"Toprakta kan olursa ,
 Uğruna can olursa,
 Canlar kurban olmaz mı,
 Adı vatan olursa…"

Ne güzel ifade etmiş şair, toprağa kan verenler, can verenler, ona mukaddes bir mananın ifadesi olarak vatan diyerek…

Orta Asya'dan Anadolu'ya ve dünyanın dört bir yanına başlayan göç dalgaları ve akınlar yeniden yurt tutulan bu toprakları vatan kılmanın bedelini neslimiz yeri geldiğinde kanlarıyla canlarıyla ödemişlerdir.
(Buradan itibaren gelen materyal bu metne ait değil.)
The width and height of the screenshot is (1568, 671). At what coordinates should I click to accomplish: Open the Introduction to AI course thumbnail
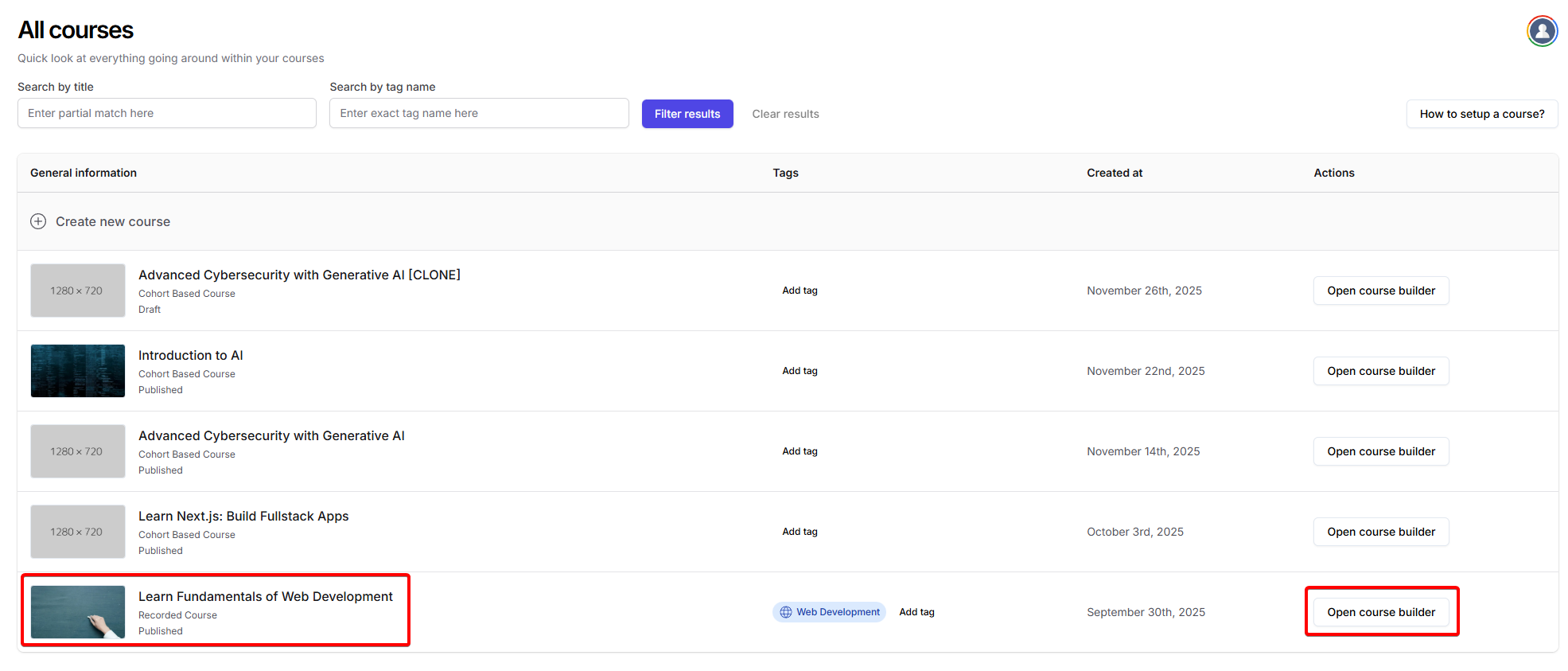[x=78, y=371]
Tarihin geride kalan sahifelerini karıştırdığımızda, nice yiğitlerin toprağa düştüğü bir mezar taşının dahi bulunmadığı, bir toprak yığınına sığınmış yüreklerin yarım kalmış sevdalarını, özlemlerini, hür ve bağımsız yaşama isteğinin bedelini vatan toprağına karışarak ödemişlerdir.

Onlar bazen dillerden düşmeyerek efsane olurlar gönüllerde, bazen bilinmeden meçhul bir asker olarak kalırlar toprağın bağrında.

***

Bayburt’ta Kaleardı mahallesine üst yoldan giderseniz, yolun kenarında bir mezar görürsünüz...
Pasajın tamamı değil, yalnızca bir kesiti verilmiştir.